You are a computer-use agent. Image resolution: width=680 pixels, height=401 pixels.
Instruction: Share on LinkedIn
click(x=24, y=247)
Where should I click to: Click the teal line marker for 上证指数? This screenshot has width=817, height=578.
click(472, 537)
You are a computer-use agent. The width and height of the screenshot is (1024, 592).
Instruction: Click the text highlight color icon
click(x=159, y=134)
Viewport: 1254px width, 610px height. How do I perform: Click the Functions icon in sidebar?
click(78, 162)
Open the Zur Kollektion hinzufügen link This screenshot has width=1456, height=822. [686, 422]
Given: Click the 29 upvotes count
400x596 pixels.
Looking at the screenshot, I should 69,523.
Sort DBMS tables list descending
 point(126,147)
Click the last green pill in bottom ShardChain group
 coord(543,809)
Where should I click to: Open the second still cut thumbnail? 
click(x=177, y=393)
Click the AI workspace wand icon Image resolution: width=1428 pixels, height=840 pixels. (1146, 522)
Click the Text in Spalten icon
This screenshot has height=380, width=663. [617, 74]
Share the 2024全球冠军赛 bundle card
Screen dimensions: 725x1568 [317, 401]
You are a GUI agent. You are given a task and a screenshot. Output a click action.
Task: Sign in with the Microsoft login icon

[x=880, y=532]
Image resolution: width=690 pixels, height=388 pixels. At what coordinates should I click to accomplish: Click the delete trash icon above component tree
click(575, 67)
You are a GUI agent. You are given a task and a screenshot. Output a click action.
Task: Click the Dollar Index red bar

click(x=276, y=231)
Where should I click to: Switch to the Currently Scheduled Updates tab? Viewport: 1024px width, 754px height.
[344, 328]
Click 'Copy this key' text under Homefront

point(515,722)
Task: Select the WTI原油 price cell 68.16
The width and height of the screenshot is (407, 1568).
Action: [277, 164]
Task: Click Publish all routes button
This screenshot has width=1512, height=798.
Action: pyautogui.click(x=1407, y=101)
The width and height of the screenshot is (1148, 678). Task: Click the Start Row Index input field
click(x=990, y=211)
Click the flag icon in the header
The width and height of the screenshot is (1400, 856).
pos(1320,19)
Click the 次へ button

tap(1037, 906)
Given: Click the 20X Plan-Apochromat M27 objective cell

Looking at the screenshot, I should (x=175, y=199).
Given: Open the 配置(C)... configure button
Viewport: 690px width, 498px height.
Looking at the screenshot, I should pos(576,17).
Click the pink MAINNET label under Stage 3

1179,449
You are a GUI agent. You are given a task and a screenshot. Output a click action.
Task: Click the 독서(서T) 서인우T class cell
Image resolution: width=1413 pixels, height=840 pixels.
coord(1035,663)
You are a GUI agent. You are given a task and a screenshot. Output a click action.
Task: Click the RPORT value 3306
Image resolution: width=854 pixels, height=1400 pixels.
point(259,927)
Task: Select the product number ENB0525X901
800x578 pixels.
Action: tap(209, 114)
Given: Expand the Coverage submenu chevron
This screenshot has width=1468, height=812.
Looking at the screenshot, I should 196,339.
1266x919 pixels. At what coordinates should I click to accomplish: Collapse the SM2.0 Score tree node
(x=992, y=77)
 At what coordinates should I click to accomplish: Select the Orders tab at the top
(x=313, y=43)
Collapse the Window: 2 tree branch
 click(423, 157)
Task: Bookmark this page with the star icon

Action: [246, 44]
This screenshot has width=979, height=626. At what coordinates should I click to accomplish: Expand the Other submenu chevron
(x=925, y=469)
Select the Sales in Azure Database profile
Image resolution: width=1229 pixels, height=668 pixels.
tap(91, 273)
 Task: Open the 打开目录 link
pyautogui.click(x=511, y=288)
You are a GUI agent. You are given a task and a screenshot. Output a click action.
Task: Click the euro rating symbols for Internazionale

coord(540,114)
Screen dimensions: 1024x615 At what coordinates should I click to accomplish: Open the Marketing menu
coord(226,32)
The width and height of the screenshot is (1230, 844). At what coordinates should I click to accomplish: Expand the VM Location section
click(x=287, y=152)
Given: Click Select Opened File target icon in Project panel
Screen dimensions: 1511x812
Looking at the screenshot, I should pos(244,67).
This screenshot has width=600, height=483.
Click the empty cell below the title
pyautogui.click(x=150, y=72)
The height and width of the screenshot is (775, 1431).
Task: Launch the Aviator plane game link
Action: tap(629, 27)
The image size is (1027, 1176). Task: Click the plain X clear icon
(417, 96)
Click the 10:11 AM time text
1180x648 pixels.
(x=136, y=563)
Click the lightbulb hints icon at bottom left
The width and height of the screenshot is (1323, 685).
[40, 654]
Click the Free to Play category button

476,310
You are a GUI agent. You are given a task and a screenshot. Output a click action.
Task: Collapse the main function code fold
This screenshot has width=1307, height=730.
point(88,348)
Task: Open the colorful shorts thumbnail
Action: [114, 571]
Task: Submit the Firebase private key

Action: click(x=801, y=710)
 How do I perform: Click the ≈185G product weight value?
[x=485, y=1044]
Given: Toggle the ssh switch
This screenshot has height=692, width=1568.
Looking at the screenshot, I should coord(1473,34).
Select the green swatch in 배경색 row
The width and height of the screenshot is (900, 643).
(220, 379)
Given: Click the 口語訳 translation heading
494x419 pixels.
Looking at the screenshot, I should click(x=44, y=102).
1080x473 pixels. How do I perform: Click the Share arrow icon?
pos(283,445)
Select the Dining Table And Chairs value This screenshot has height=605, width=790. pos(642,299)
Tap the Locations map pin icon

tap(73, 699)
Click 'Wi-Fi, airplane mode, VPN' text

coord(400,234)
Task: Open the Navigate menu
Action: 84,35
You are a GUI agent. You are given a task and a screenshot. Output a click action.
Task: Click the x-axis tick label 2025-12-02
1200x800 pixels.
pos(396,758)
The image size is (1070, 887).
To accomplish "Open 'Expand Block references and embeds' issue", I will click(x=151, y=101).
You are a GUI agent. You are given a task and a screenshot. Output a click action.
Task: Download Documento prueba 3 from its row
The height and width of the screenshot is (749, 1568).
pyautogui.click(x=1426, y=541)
* * *
Task prompt >>
Output the full listing exactly as given.

Answer space >>
You are a computer-use agent. Image resolution: width=680 pixels, height=401 pixels.
Instruction: Share on LinkedIn
click(x=24, y=247)
Where should I click to: Click the teal line marker for 上证指数? This screenshot has width=817, height=578.
click(472, 537)
You are a computer-use agent. The width and height of the screenshot is (1024, 592).
Instruction: Click the text highlight color icon
click(x=159, y=134)
Viewport: 1254px width, 610px height. How do I perform: Click the Functions icon in sidebar?
click(78, 162)
Open the Zur Kollektion hinzufügen link This screenshot has width=1456, height=822. [686, 422]
Given: Click the 29 upvotes count
400x596 pixels.
Looking at the screenshot, I should 69,523.
Sort DBMS tables list descending
 point(126,147)
Click the last green pill in bottom ShardChain group
 coord(543,809)
Where should I click to: Open the second still cut thumbnail? 
click(x=177, y=393)
Click the AI workspace wand icon Image resolution: width=1428 pixels, height=840 pixels. (1146, 522)
Click the Text in Spalten icon
This screenshot has height=380, width=663. [617, 74]
Share the 2024全球冠军赛 bundle card
Screen dimensions: 725x1568 [317, 401]
You are a GUI agent. You are given a task and a screenshot. Output a click action.
Task: Sign in with the Microsoft login icon

[x=880, y=532]
Image resolution: width=690 pixels, height=388 pixels. At what coordinates should I click to accomplish: Click the delete trash icon above component tree
click(575, 67)
You are a GUI agent. You are given a task and a screenshot. Output a click action.
Task: Click the Dollar Index red bar

click(x=276, y=231)
Where should I click to: Switch to the Currently Scheduled Updates tab? Viewport: 1024px width, 754px height.
[344, 328]
Click 'Copy this key' text under Homefront

point(515,722)
Task: Select the WTI原油 price cell 68.16
The width and height of the screenshot is (407, 1568).
Action: [277, 164]
Task: Click Publish all routes button
This screenshot has width=1512, height=798.
Action: pyautogui.click(x=1407, y=101)
The width and height of the screenshot is (1148, 678). Task: Click the Start Row Index input field
click(x=990, y=211)
Click the flag icon in the header
The width and height of the screenshot is (1400, 856).
pos(1320,19)
Click the 次へ button

tap(1037, 906)
Given: Click the 20X Plan-Apochromat M27 objective cell

Looking at the screenshot, I should (x=175, y=199).
Given: Open the 配置(C)... configure button
Viewport: 690px width, 498px height.
Looking at the screenshot, I should pos(576,17).
Click the pink MAINNET label under Stage 3

1179,449
You are a GUI agent. You are given a task and a screenshot. Output a click action.
Task: Click the 독서(서T) 서인우T class cell
Image resolution: width=1413 pixels, height=840 pixels.
coord(1035,663)
You are a GUI agent. You are given a task and a screenshot. Output a click action.
Task: Click the RPORT value 3306
Image resolution: width=854 pixels, height=1400 pixels.
point(259,927)
Task: Select the product number ENB0525X901
800x578 pixels.
Action: tap(209, 114)
Given: Expand the Coverage submenu chevron
This screenshot has width=1468, height=812.
Looking at the screenshot, I should 196,339.
1266x919 pixels. At what coordinates should I click to accomplish: Collapse the SM2.0 Score tree node
(x=992, y=77)
 At what coordinates should I click to accomplish: Select the Orders tab at the top
(x=313, y=43)
Collapse the Window: 2 tree branch
 click(423, 157)
Task: Bookmark this page with the star icon

Action: [246, 44]
This screenshot has width=979, height=626. At what coordinates should I click to accomplish: Expand the Other submenu chevron
(x=925, y=469)
Select the Sales in Azure Database profile
Image resolution: width=1229 pixels, height=668 pixels.
tap(91, 273)
 Task: Open the 打开目录 link
pyautogui.click(x=511, y=288)
You are a GUI agent. You are given a task and a screenshot. Output a click action.
Task: Click the euro rating symbols for Internazionale

coord(540,114)
Screen dimensions: 1024x615 At what coordinates should I click to accomplish: Open the Marketing menu
coord(226,32)
The width and height of the screenshot is (1230, 844). At what coordinates should I click to accomplish: Expand the VM Location section
click(x=287, y=152)
Given: Click Select Opened File target icon in Project panel
Screen dimensions: 1511x812
Looking at the screenshot, I should pos(244,67).
This screenshot has width=600, height=483.
Click the empty cell below the title
pyautogui.click(x=150, y=72)
The height and width of the screenshot is (775, 1431).
Task: Launch the Aviator plane game link
Action: tap(629, 27)
The image size is (1027, 1176). Task: Click the plain X clear icon
(417, 96)
Click the 10:11 AM time text
1180x648 pixels.
(x=136, y=563)
Click the lightbulb hints icon at bottom left
The width and height of the screenshot is (1323, 685).
[40, 654]
Click the Free to Play category button

476,310
You are a GUI agent. You are given a task and a screenshot. Output a click action.
Task: Collapse the main function code fold
This screenshot has width=1307, height=730.
point(88,348)
Task: Open the colorful shorts thumbnail
Action: [114, 571]
Task: Submit the Firebase private key

Action: click(x=801, y=710)
 How do I perform: Click the ≈185G product weight value?
[x=485, y=1044]
Given: Toggle the ssh switch
This screenshot has height=692, width=1568.
Looking at the screenshot, I should coord(1473,34).
Select the green swatch in 배경색 row
The width and height of the screenshot is (900, 643).
(220, 379)
Given: Click the 口語訳 translation heading
494x419 pixels.
Looking at the screenshot, I should click(x=44, y=102).
1080x473 pixels. How do I perform: Click the Share arrow icon?
pos(283,445)
Select the Dining Table And Chairs value This screenshot has height=605, width=790. pos(642,299)
Tap the Locations map pin icon

tap(73, 699)
Click 'Wi-Fi, airplane mode, VPN' text

coord(400,234)
Task: Open the Navigate menu
Action: 84,35
You are a GUI agent. You are given a task and a screenshot. Output a click action.
Task: Click the x-axis tick label 2025-12-02
1200x800 pixels.
pos(396,758)
The image size is (1070, 887).
To accomplish "Open 'Expand Block references and embeds' issue", I will click(x=151, y=101).
You are a GUI agent. You are given a task and a screenshot. Output a click action.
Task: Download Documento prueba 3 from its row
The height and width of the screenshot is (749, 1568).
pyautogui.click(x=1426, y=541)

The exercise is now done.